Ju is a 27-year-old woman from Thailand where she lives with her friend. She used to work as an assistant cook with her friend until her accident. In her free time, she enjoys exercising and watching movies. On January 2nd, her friend was driving Ju home from work on her motorcycle when they were in an accident. When Ju regained consciousness three days later, she found herself in a hospital and learned that she had fractured her left pelvis. She cannot walk, and cannot sit up due to the pain. She has to stay in a reclining position. She experiences pain in her left pelvis, especially at night when it is cooler. With the help of our medical partner, Burma Children Medical Fund, Ju will undergo surgery to reset her fractured bones and ensure proper healing. The procedure is scheduled for February 18th and will cost $1,500. This procedure will help her walk again and regain her independence. She will no longer be in pain and she will be able to work again. "I planned to earn money, but instead I brought a problem home. Now my mom has had to come here to help look after me. I feel stressed because now I am in debt. I will need to go back to work to earn money and pay back my debt", Ju said.

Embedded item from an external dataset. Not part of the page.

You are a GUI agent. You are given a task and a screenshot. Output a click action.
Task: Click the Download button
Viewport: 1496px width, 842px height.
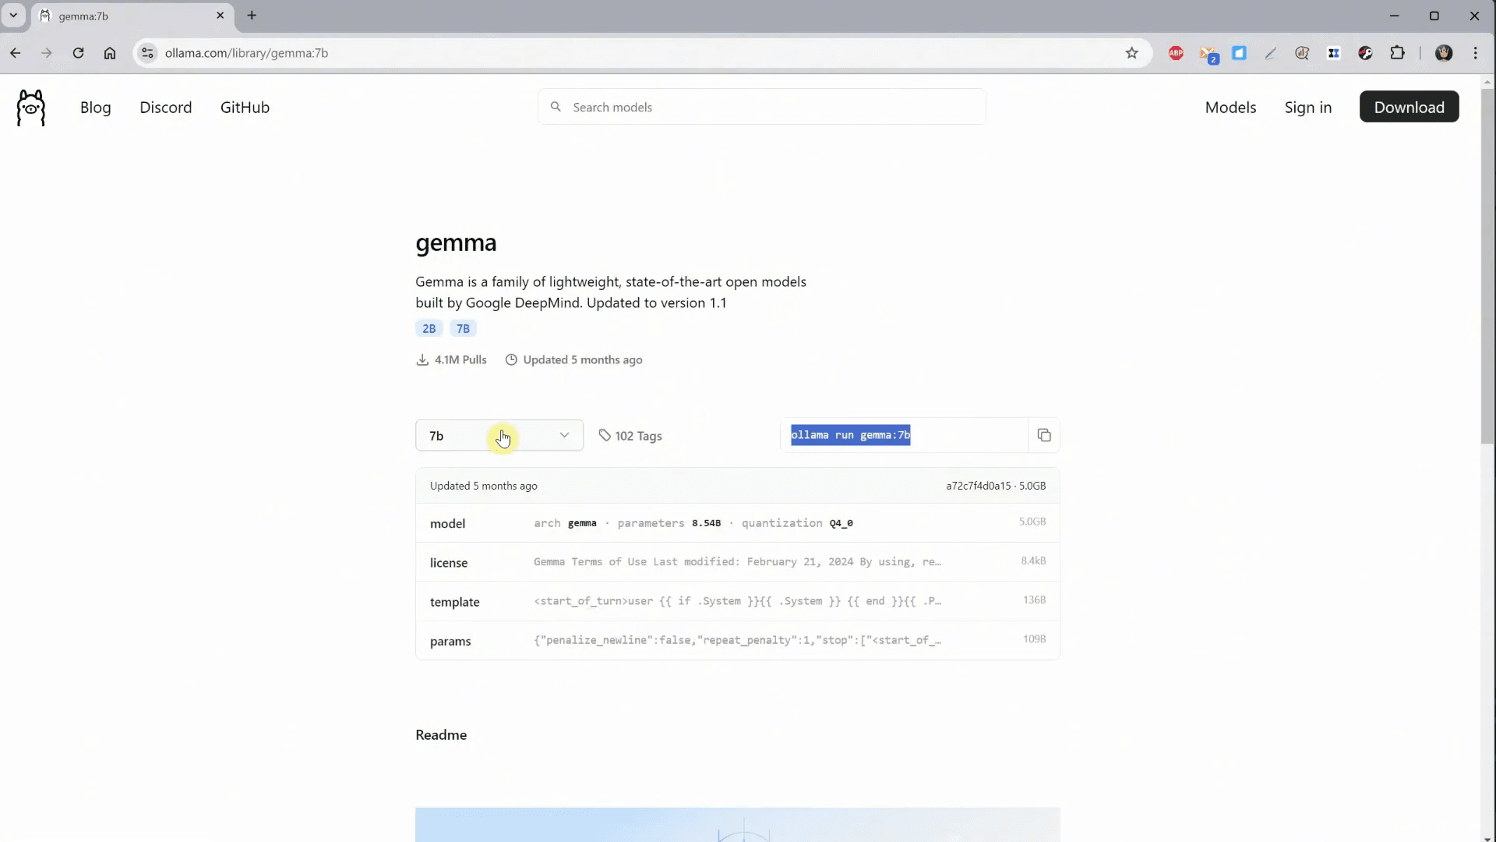click(1409, 108)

Narak is a 19-year-old farmer who lives with his parents and has an eight-year-old sister who is in grade two. He has finished grade 10 in school. The family grows rainy day rice and vegetables that they sell at the local market. Narak helps his parents on the farm and is studying Japanese because he wants to work in Japan one day. In his free time, he enjoys singing songs, listening to music, playing football, and swimming. In March 2022, he was in a motor vehicle accident that caused a fracture in his left femur. He was treated at a government hospital with a fracture repair and external fixation frame but did not follow up after two months because of his inability to pay. He feels poorly, and has chronic discharge and redness at the surgical site. It is difficult for him to walk and he is in chronic pain. Fortunately, surgeons at our medical partner, Children's Surgical Centre, can help. On October 5th, Narak will undergo a fracture repair procedure, which will cost $483. This procedure will rid him of his chronic infection and help him walk again. Narak said: "after surgery, I hope my left leg will be fixed, no pain, no infection, and I can go back home soon."
Kimberly is a 5-month-old baby girl. She lives in a small city in central Bolivia with her parents, who work in the mining industry, and three siblings. Kimberly was born with several defects in her heart, including a hole between the two upper chambers as well as a second hole between the two lower chambers. As a result of these conditions, her heart struggles to pump blood through her body. During surgery, doctors will be able to sew these holes shut so that her heart functions well and is stronger. Her surgery is scheduled for January 19th. Fortunately, the organization, Gift of Life International, is subsidizing part of Kimberly's medical care, but her family still needs help to fund the remaining $1,500. Kimberly's mother says, "Our family is very hopeful that this surgery will be a success!"